Sexualidad y provocación

Su forma de vestir y de peinarse, sus exóticos trajes y sus mallas le convirtieron en un iconoclasta de la sensualidad

22.04.2016 | 09:06
Sexualidad y provocación

Prince llevó la psicodelia, el funk y el pop de su música a su manera de vestir y de peinarse, algo que lo proclamó también como un icono de la moda que nunca vio combinaciones imposibles en sus estilismos.

Desde su primer disco en 1978, For You, el cantante de Minneapolis siempre mostró su sentido de la estética, así como su intención de no dejar a nadie indiferente en sus apariciones, aunque en este primer trabajo, así como en el segundo, Prince (1979), optó por primeros planos en los que su característico bigote ya despuntaba y que nunca abandonó.

Fue a partir de su tercer álbum, Dirty Mind (1980) cuando el cantante de melodías como Purple Rain ya eligió la provocación y el ser sexy jugando con bañadores estrechos y perfectos de cuero que dejaban ver su cuerpo casi al desnudo. Siempre amante de los volúmenes en los hombros, Prince jugó también con una imagen femenina, tanto en sus movimientos encima del escenario así como en sus posados en fotos y en las portadas de sus discos. Y así lo mostró en 1988 en Lovesexy, donde apareció desnudo con una mano en el pecho y la melena al viento.

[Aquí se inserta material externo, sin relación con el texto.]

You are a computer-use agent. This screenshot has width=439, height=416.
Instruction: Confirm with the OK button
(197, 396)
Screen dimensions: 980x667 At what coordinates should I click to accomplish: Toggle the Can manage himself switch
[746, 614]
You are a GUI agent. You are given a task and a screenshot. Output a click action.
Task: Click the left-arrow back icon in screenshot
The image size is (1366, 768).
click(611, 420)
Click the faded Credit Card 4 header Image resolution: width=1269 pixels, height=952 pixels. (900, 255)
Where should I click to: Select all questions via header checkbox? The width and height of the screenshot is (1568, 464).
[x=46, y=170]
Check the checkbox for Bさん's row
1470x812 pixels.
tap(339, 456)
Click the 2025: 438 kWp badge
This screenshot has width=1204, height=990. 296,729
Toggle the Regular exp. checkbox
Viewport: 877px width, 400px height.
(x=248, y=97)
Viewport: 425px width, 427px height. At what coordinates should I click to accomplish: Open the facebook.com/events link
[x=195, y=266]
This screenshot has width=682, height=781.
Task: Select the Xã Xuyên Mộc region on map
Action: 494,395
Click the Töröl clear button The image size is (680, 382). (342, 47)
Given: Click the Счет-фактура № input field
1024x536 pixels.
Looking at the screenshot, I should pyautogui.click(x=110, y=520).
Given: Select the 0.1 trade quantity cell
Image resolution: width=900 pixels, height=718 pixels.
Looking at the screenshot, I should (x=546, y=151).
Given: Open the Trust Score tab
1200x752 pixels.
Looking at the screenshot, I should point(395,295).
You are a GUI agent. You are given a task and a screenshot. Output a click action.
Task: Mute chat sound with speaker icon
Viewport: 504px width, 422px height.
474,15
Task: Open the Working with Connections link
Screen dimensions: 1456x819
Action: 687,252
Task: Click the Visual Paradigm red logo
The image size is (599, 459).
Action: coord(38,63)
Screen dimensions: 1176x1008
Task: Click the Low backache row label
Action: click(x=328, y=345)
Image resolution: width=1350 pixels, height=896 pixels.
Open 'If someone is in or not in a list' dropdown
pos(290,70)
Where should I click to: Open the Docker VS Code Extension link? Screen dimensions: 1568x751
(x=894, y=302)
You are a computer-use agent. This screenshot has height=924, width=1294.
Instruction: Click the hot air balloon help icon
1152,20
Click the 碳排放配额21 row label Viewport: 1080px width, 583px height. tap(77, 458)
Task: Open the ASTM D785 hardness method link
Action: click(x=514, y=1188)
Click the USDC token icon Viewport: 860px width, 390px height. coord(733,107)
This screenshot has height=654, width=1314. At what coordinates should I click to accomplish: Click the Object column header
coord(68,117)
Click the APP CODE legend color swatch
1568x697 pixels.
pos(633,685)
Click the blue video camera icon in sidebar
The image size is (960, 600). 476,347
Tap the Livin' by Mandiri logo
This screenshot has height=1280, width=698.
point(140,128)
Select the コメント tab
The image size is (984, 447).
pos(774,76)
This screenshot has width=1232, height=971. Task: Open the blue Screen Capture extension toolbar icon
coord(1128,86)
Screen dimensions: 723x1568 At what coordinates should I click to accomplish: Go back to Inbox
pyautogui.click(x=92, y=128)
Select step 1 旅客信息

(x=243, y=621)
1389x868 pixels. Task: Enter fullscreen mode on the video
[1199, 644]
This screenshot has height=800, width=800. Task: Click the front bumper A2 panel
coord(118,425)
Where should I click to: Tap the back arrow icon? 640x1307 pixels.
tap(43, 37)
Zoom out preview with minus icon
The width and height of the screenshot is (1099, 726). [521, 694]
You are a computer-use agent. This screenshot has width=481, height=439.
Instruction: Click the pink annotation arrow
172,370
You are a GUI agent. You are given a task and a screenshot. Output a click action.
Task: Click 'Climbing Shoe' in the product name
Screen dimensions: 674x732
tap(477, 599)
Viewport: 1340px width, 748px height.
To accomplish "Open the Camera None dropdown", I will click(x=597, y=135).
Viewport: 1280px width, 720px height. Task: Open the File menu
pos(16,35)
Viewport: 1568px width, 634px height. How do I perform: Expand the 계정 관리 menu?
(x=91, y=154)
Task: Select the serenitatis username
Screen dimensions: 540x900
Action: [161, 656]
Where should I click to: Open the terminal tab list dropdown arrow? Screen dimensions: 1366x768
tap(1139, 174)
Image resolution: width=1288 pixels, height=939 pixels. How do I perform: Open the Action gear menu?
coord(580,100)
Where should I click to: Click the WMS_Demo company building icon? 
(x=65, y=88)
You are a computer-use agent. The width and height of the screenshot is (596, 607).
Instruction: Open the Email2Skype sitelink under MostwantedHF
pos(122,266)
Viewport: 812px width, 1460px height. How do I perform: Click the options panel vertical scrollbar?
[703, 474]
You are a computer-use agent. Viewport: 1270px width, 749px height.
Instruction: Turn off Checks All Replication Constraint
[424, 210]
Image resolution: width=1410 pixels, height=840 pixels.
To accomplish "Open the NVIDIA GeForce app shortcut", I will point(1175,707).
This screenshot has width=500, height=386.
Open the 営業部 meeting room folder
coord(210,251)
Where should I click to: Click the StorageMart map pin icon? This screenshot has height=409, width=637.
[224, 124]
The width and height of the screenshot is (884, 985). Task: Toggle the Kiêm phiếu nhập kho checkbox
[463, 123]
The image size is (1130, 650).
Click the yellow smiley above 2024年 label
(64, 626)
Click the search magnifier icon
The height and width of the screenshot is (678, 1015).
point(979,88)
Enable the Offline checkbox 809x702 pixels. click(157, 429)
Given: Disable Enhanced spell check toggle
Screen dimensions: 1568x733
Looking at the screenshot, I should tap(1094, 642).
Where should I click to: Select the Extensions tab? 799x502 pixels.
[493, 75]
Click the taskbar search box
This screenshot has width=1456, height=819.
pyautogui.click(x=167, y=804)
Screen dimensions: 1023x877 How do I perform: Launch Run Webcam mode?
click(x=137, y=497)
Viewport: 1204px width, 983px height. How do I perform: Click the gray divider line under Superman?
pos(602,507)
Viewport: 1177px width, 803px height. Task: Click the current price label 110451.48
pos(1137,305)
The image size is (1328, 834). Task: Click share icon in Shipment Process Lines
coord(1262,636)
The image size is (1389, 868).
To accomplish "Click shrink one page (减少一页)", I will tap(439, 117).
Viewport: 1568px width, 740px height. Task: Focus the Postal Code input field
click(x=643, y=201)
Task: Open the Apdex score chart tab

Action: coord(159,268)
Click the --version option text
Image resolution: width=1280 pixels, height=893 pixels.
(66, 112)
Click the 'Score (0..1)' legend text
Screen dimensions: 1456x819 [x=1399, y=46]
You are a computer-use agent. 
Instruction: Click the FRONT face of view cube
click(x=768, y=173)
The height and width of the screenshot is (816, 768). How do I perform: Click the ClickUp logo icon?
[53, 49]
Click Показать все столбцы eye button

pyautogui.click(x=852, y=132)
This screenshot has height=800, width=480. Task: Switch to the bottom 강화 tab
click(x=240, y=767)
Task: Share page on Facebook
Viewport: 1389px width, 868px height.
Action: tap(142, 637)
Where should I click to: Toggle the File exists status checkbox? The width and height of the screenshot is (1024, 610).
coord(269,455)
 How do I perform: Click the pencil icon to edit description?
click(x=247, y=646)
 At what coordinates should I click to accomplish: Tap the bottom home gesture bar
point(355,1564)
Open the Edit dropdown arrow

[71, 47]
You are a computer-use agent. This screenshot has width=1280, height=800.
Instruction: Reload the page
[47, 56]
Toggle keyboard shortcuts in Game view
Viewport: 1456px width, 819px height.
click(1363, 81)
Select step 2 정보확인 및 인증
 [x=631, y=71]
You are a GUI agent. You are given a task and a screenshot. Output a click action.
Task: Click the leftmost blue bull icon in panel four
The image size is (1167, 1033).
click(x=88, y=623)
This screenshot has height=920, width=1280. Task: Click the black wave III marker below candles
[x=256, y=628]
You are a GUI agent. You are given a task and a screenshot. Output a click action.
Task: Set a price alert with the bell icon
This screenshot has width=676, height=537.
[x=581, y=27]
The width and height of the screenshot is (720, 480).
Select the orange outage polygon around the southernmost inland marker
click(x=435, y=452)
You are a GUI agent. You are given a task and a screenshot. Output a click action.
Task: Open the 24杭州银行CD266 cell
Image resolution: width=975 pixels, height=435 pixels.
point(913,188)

Pero si de algo hay que llamarlo fetichista era de las mallas que siempre visitó cuando no elegía mostrar sus delgadas pero firmes piernas. Amarillas, con tachuelas, de cuero, lunares o de talle alto, cualquier le valía y le convertía en un auténtico iconoclasta de la sensualidad.

En su lista de predilecciones también optó por conjuntos de dos piezas o monos de un único color o un único estampado, por lo que su figura se convertía en un punto imposible de dejar de mirar. Aunque también manifestó en continuas ocasiones su gusto por los trajes de sastre de colores y llamativas camisas que combinaban solo por el hecho de que quien las vestía era él.

Aunque si hubo un complemento que confirió altura a su pequeña estatura (medía menos de un metro sesenta) fueron sus inseparables tacones, esos con los que nunca tuvo ningún problema a la hora de contonearse sobre el escenario.

Amante también de las gafas de sol, casi siempre negras, Prince siempre usó su mirada para interpretar sus canciones, tanto es así que acudía con mucha frecuencia al lápiz de ojos negro para remarcarlo como parte de la letra de sus melodías.

Respecto a su pelo, los rizos africanos que lució en sus primeros años fueron combinándose con alisados imposibles que le conferían una larga melena, hasta que llegaron los primeros cortes de cabello y ese tupé cardado que ya le acompañó hasta sus últimas apariciones.

Por último, y aunque se trata de un artista cuya estética es inabarcable, Prince también usó con frecuencia bastones de formas y materiales excéntricos con los que caminaba como un profesor de danza que marca con fuerza los movimientos de sus alumnos. Bastones que aumentaban la autoridad que siempre mostró en su vida, dentro y fuera de los escenarios.

El estilo Prince infectó el mundo del pop. Sin miedo y con descaro, introdujo el sexo explícito en los mojigatos salones de las grandes estrellas y nos enseñó que ser generoso es la mejor fórmula para la creatividad. Capaz de unir el funk, el rock y el R&B sin aspavientos, el pequeño –en el colegio se reían por su estatura de 1,58– gran hombre se ligaba a las chicas más guapas del planeta rock.

Testigo de Jehová y vegetariano, dedicaba unas seis horas al día a leer la Biblia. También sacó a relucir su lado más solidario, como en 2005 cuando grabó dos canciones en beneficio de las víctimas del huracán Katrina que devastó Nueva Orleans.Uno de sus últimos proyectos, que nunca verá la luz, eran sus memorias, que iban a ser publicadas en 2017 bajo el poético título The Beautiful Ones.